> [Data section]:
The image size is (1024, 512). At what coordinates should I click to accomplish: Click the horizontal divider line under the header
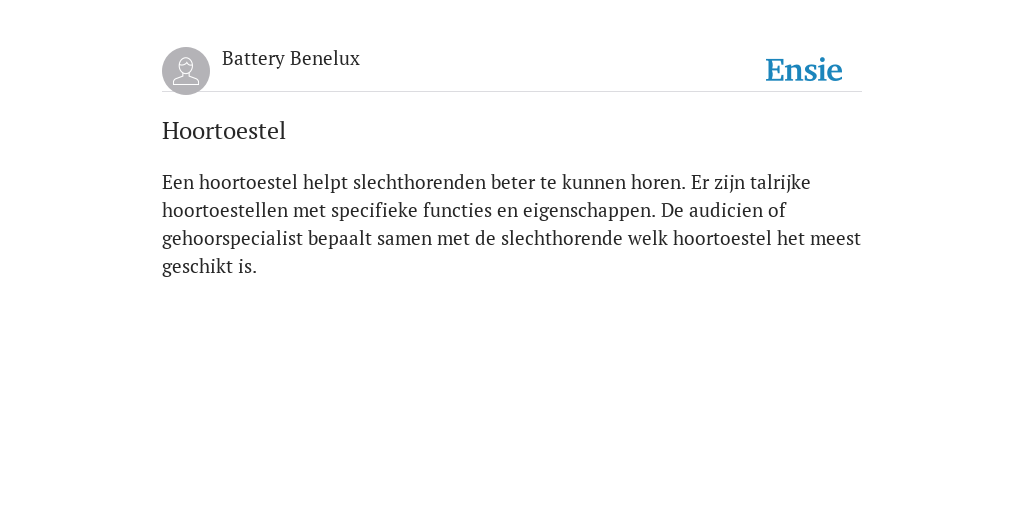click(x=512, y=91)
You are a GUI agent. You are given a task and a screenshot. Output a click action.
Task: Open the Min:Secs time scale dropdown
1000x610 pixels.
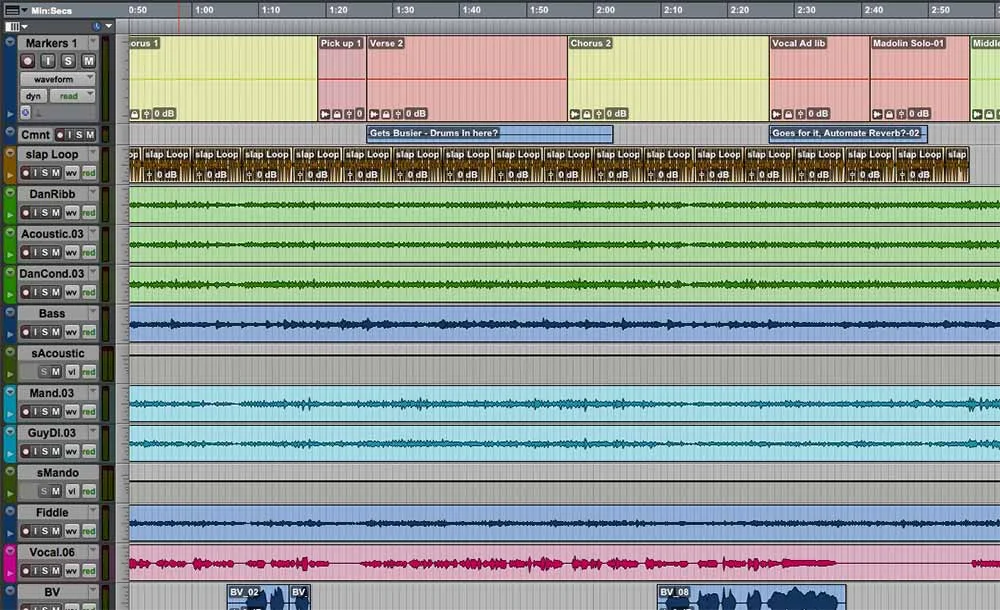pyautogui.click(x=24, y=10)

--

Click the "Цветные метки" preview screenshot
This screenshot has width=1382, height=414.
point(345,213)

> [Do this]: Turn the records starting at the line containing "The image size" and ending at the line containing "pyautogui.click(x=24, y=10)" into a numbered list, skipping blank lines and omitting the pictures.

> [Task result]:
1. The image size is (1024, 512). At what coordinates should I click to accomplish: Click the horizontal divider line under the header
2. click(x=512, y=91)
3. You are a GUI agent. You are given a task and a screenshot. Output a click action.
4. Task: Open the Min:Secs time scale dropdown
5. 1000x610 pixels.
6. pyautogui.click(x=24, y=10)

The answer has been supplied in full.